Similarly, it may be the case that a particular geofenced area contains one or more preferred wireless access points that have failed to operate, perhaps due to a power failure. In such cases, the aforementioned lookup table may contain additional rows of information specifying one or more alternate access points to use when the SAV is in the geofenced region.
Step 602 provides a plurality of wireless access points and a mobile unit with a wireless transponder. In Step 604 the mobile unit determines its location. In Step 606 the mobile station accesses a LUT cross-referencing locations to corresponding wireless APs, and in response to accessing the LUT, the mobile unit selects a wireless AP in Step 608.
In one format Step 702 provides a local features database comprising an organization of information that divides a geographic region into sub-regions, with a corresponding wireless AP assigned to each sub-region. In a simple variation, each sub-region is assigned to the closest wireless AP. In another aspect, each sub-region is assigned to a corresponding wireless AP on the basis of wireless AP figure of merit, such as the transmitter power of the wireless AP, signal strength of the received wireless AP signal, bit error rate, signal-to-noise ratio, latency, the directionality of the wireless AP's antenna, or the directionality of the mobile unit's transponder antenna.
In another aspect, the local features database comprises an organization of information that includes communications obstacles located in the geographic region, with wireless APs assigned to each sub-region on the basis minimizing the impact of the communications obstacles. In yet another aspect, the local features database assigns wireless APs to each sub-region on the basis of a known wireless AP enablement schedule.

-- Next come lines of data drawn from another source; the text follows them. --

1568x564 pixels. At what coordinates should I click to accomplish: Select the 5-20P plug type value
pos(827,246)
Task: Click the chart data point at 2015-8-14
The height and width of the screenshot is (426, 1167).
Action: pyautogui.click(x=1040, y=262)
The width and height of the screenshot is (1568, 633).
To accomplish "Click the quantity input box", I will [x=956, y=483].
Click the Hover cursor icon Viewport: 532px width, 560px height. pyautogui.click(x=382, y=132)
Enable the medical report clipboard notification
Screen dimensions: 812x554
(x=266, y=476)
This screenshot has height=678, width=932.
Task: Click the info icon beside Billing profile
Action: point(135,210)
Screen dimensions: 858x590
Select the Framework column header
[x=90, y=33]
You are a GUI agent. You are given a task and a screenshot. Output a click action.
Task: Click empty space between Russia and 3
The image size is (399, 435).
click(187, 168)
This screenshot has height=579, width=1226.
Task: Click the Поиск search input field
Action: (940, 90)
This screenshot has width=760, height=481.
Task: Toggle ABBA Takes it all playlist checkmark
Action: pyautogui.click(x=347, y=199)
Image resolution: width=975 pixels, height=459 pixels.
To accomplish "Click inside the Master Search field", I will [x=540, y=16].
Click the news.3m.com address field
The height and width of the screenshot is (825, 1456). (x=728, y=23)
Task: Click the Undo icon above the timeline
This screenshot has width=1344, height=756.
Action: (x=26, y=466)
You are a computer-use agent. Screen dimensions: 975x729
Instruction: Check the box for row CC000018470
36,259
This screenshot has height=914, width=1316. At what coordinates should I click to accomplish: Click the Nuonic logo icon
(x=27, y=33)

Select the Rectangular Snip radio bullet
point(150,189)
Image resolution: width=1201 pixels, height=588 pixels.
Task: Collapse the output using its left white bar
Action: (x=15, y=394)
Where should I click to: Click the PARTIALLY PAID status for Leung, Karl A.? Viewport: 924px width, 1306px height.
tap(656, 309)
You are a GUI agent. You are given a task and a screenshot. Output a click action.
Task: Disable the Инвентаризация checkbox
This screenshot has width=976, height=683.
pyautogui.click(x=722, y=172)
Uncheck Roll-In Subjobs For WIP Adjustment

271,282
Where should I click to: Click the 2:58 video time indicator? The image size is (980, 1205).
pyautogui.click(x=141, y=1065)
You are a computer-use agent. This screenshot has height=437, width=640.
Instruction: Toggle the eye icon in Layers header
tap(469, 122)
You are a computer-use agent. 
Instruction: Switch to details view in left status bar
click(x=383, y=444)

In one variation Step 702 provides a local features database comprising information that at least one (e.g., a first) sub-region that is assigned a primary wireless AP and a secondary wireless AP. Then, the wireless AP selection application determines that the mobile unit is located in the first sub-region in Step 704, and in the event that communications with the primary wireless AP fail, selects the secondary wireless AP in Step 708.
A system and method have been provided for selecting a wireless AP. Examples have been presented to illustrate the invention. However, the invention is not limited to merely these examples. Although the invention has been presented in the context of autonomous navigation, it has wider application to other mobile wireless networks. Other variations and embodiments of the invention will occur to those skilled in the art.